▶ _ANFORDERUNG_: Prüfe, ob diese drei Aussagen mit dem Textauszug übereinstimmen: 1. Richtige Gaming-Notebooks gibt es ab 1000 €. 2. Ace besitzt das MSI GT725 seit einem Monat. 3. Die Firma One wird empfohlen. Antworte jeweils mit Ja oder Nein und zitiere dazu die entscheidenden Worte des Textauszugs wörtlich.

▶ _TEXTAUSZUG_:
Also richtige Gameing Notebooks gehen ab 1000€ los und dann aufwärts bis open-end! Aber ein Notebook bis max. 900€ und dann Empire: Total War flüssig in ordentlichen Settings spielen zu wollen ist schon fast unmöglich!! Selbst aktuelle Highend PCs haben hier und da leichte probleme mit dem Game. Und auch Crysis wird mit sicherheit nicht auf max. Settings flüssig laufen. 

Notebooks sind in erster linie gut für Office arbeiten aber weniger zum zocken geeignet (zumindest vom Preis-/Leitsungsverhältnis) 

Gibt aus meiner sicht drei Möglichkeiten:

1.) wartest etwas und investierst noch paar € mehr in ein Notebook
2.) Du sagts "ne" 900,- ist max. und gibst dich mit leichten abstrichen zufrieden 
3.) kaufst dir lieber gleich ein ordentlichen Desktop PC für deutlich weniger €


----------



## Ace (9. März 2009)

*AW: 17 Zoll Gamer Notebook, bis 900€ , need help.*

Lege noch ein bisschen was drauf und nimm das neue MSI GT725 kann ich die nur empfehlen da du nichts besseres bekommst zu dem Preis!habe es jetzt eine Woche und bin absolut zufrieden 
Die Firma One ist auch nicht zu empfehlen!!
http://www.hardwareluxx.de/community/showthread.php?t=582894
http://www.notebookjournal.de/forum/showthread.php?t=11473


----------



## Begin-Tov (9. März 2009)

▶ _DATENABSCHNITT_:
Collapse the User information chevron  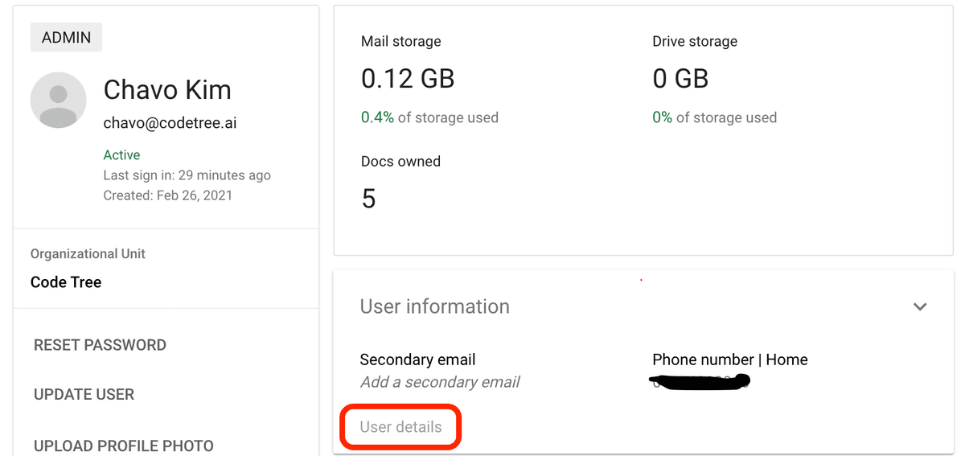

▶ _VOLLSTÄNDIGE AUSGABE_:
1. Ja: „Also richtige Gameing Notebooks gehen ab 1000€ los“
2. Nein: „habe es jetzt eine Woche“
3. Nein: „Die Firma One ist auch nicht zu empfehlen!!“